The present study supports previous observations of the association between WPW syndrome and MELAS syndrome. Furthermore, the present case shows successful catheter ablation of an accessory pathway and periinterventional management including capnography-monitored deep analgosedation.
Recently, the case of a 44-year old female with a diagnosis of MELAS syndrome with the associated cardiac manifestations of left ventricular hypertrophy and atrial tachycardia was reported. That case also demonstrated cardiac involvement in MELAS syndrome. Furthermore, a larger series of 30 MELAS patients showed that 13% (4/30 patients) of the patients had signs of ventricular preexcitation on the surface ECG. Another series (Hirano et al.) noted a WPW syndrome in six of 43 patients, and in addition, cardiac conduction disturbances in three of 43 MELAS patients. In general, WPW syndrome occurs in 1.5 to 3.1 per 1000 persons in Western countries, which is substantially less than the reported incidence in MELAS syndrome. Interestingly, mutations in genes related to cellular energy metabolism, like the PRKAG2 gene (an adenosine monophosphate-activated protein kinase), have been linked to the development of WPW syndrome. During fetal development, altered cellular energy metabolism appears as a possible mechanism underlying the pathogenesis of abnormalities of the conduction system. Thus, MELAS syndrome including the concomitant mitochondrial pathologies may create a sort of energy depleted state, preventing normal maturation of the insulating ring, leading to persistence of abnormal conductive pathways. Nevertheless, a precise understanding of how mitochondrial diseases cause the development of WPW syndrome at molecular and cellular levels remains to be determined [1, 3, 5].

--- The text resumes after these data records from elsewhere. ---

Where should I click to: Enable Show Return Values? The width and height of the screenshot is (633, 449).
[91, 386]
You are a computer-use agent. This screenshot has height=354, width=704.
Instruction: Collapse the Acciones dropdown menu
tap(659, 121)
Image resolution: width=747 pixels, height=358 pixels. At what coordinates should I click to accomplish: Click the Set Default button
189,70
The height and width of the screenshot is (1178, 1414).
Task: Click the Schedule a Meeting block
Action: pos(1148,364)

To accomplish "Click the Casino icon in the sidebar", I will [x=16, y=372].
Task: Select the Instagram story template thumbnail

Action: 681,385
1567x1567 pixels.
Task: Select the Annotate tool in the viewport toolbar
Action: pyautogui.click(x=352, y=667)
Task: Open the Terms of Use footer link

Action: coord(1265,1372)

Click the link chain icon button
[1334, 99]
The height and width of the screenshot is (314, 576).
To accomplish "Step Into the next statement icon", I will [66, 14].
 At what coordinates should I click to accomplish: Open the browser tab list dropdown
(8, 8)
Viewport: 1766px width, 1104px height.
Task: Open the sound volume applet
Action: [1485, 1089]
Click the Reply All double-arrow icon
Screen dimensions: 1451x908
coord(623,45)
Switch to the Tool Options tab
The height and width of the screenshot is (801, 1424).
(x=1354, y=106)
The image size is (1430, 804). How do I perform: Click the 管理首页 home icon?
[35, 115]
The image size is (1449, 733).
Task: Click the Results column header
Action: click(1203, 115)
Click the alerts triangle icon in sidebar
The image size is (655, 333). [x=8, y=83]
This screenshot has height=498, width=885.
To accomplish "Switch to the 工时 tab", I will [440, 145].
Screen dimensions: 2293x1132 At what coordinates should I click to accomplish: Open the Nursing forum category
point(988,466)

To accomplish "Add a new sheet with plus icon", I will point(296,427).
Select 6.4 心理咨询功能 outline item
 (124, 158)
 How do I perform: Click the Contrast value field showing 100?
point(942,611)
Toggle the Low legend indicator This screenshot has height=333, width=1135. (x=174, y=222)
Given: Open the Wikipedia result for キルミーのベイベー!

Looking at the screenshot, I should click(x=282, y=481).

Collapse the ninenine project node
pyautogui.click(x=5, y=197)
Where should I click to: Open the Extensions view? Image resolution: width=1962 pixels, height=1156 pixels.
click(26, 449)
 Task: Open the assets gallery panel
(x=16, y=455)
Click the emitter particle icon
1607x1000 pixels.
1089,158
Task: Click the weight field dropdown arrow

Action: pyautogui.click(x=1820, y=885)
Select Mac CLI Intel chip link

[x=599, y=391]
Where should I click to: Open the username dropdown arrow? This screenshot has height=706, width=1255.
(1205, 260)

Cases of general anesthesia combined with mechanical ventilation have been described in MELAS syndrome using infusion of propofol, ramifentanyl as well as muscle relaxants. In those cases, muscle relaxant effects were antagonized with glycopyrrolate (0.4 mg) and pyridostigmine (15 mg) [1, 4,5,6]. In contrast to procedures in general anesthesia, the authors used conscious sedation in their case using midazolam and fentanyl. Since respiration was preserved throughout the intervention, there was no need to antagonize drug effects. In addition, pH levels remained constant without any need for an intervention. Thus, regular conscious sedation can be used in patients with MELAS syndrome. However, pH, lactate, respiration (O2 saturation and CO2 levels) should be monitored in such patients.
Thus, this is a report about successful catheter ablation of WPW syndrome including a left posterolateral accessory pathway using analgosedation in a patient with MELAS syndrome.